And then a couple of years ago, he found faith in himself again. Mhike moved to Victoria Falls, rented the corner of a room and began his wire-art again, collecting tin cans from rubbish dumps and hotels to use in his sculptures.
He sells them at the Elephant Walk shopping centre in the heart of the town.
Since he moved to Victoria Falls he has made enough money to import a car from Japan, which he has been able to convert so that he can drive it.
Dunlop told News24 she spent "about a week" photographing Mhike and his work, and then submitted her entry. She heard nothing from the organisers and knew she hadn't won a prize.
Then last Thursday, she decided to post a short piece about Mhike and some photos of him on her Facebook page.
"I thought: I've just got such an amazing story that I haven't shared with anyone," Dunlop said.
Proper business
The response was immediate and overwhelming.
In four days, her story has been shared more than 1 000 times. Readers have offered to exhibit Mhike's work for him in galleries, have suggested ways he can market his work on the internet and have asked Dunlop how they can buy Mhike's work.
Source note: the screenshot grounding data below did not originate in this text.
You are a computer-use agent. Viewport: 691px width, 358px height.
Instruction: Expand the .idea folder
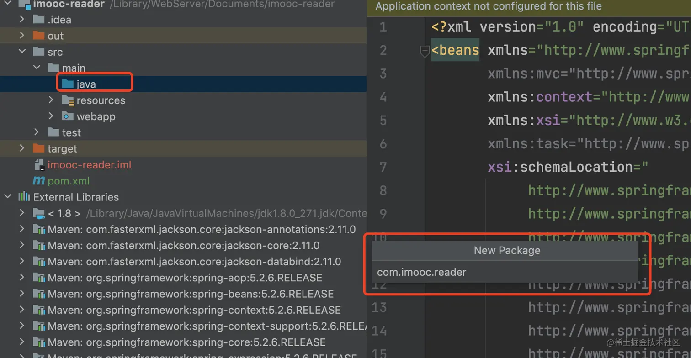click(x=22, y=20)
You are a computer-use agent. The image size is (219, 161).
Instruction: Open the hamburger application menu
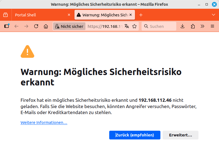click(x=212, y=26)
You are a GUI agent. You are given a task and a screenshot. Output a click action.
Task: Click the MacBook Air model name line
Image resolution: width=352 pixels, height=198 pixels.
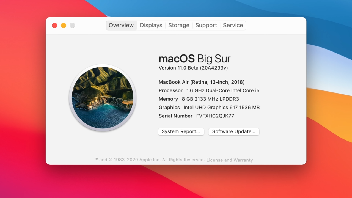point(202,82)
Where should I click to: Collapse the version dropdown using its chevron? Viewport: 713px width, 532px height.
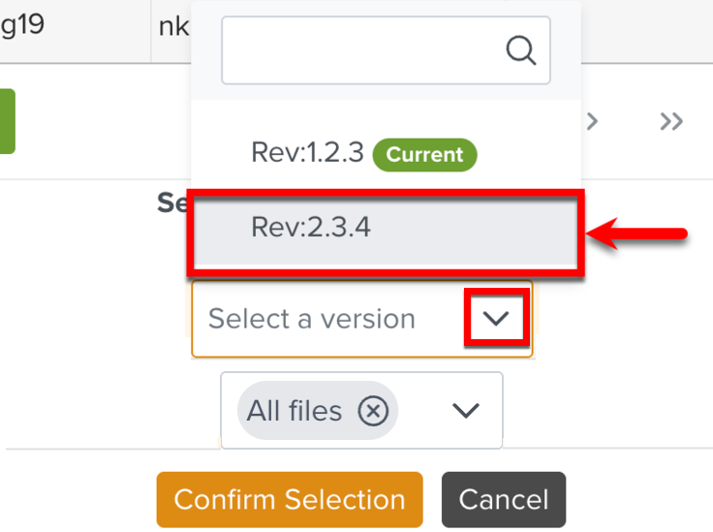(496, 319)
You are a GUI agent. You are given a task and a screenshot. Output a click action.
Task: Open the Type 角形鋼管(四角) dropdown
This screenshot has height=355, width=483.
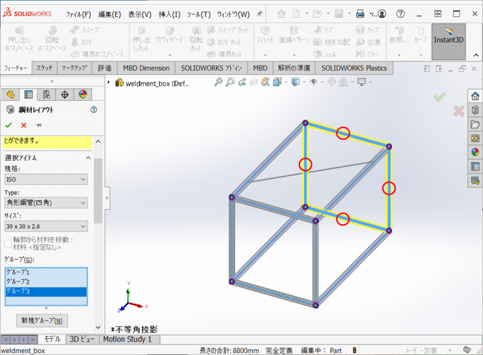46,203
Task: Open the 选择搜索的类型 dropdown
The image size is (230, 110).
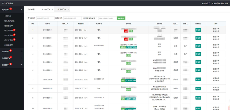Action: click(x=90, y=18)
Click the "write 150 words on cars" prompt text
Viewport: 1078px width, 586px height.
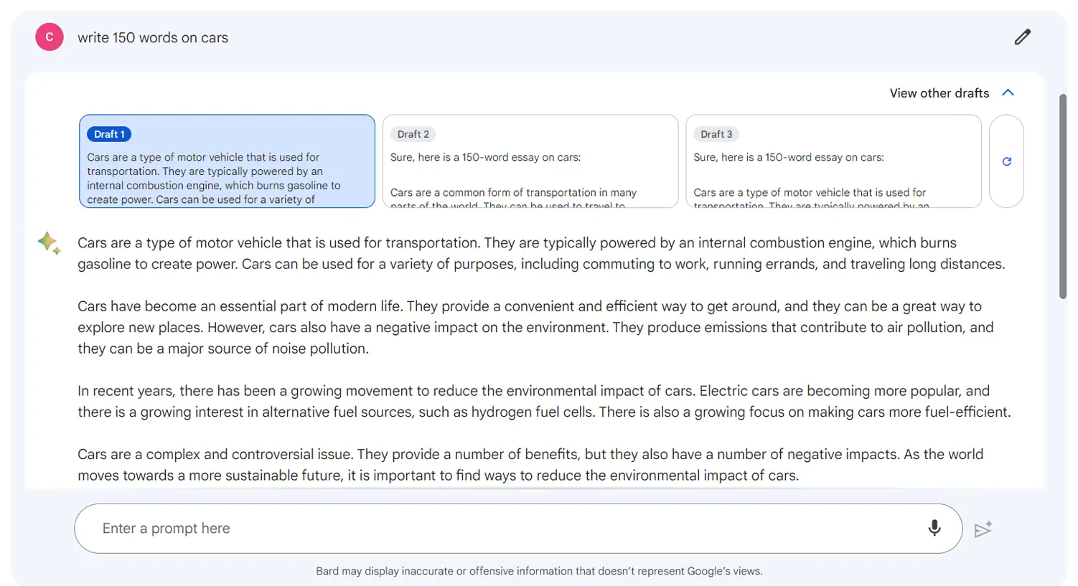(153, 38)
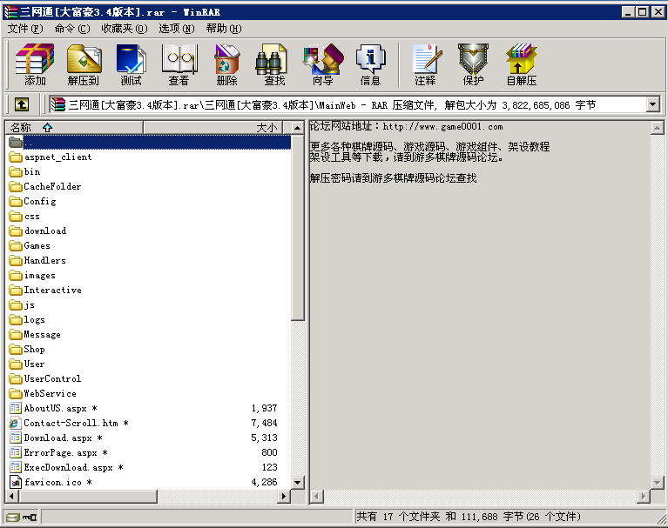Show archive 信息 (Info)
The width and height of the screenshot is (668, 528).
click(370, 64)
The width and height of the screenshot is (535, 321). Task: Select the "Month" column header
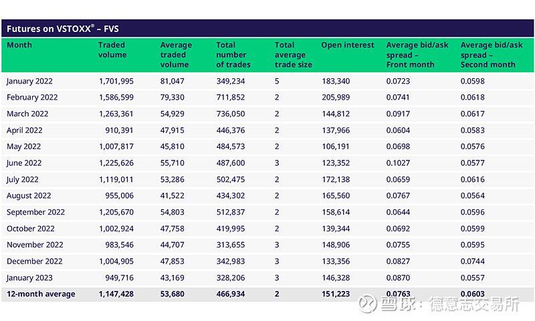click(x=19, y=45)
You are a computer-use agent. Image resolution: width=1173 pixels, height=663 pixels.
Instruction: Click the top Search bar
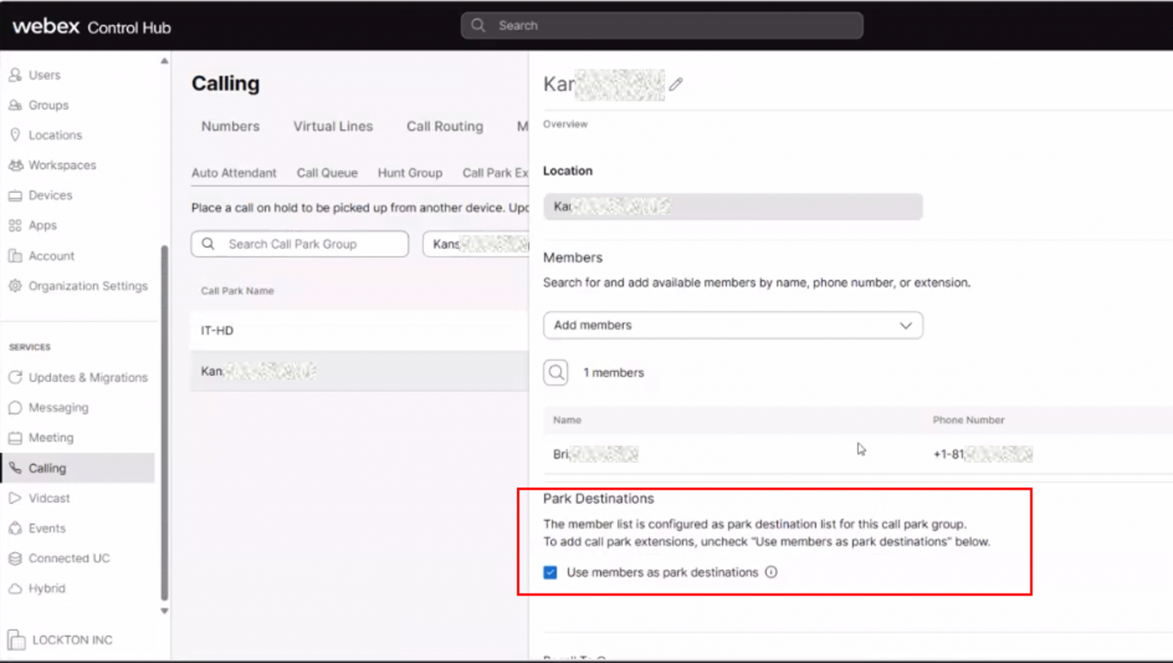point(661,26)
Most of all, many of them have said how much they have been moved by Mhike's courage and what it says about Zimbabweans' perseverance in the face of what can seem like overwhelming difficulty.
"It's been amazing," Dunlop said. "Ismael has definitely not had any kind of interest before. He'd told his story to a couple of friends. That was all."
"He's very unassuming."
What Dunlop dreams of now, she says, is for Mhike to "get a proper business going."
"People from overseas would love his work," she says. "It's about recycling, which is such an important thing. I want to see him expand his business."
For now, Mhike knows nothing about the interest his story has sparked.
"I'm going to see him this week and he's going to be overwhelmed," said Dunlop, who is Zimbabwean herself.
She still marvels at his resilience.
"The more he went into his story, I couldn't believe his courage," she told News24. "He told it with such nonchalance, just the bare facts."
"Ismael was bitter for a long time. He did lose the will to live. But now he's found peace."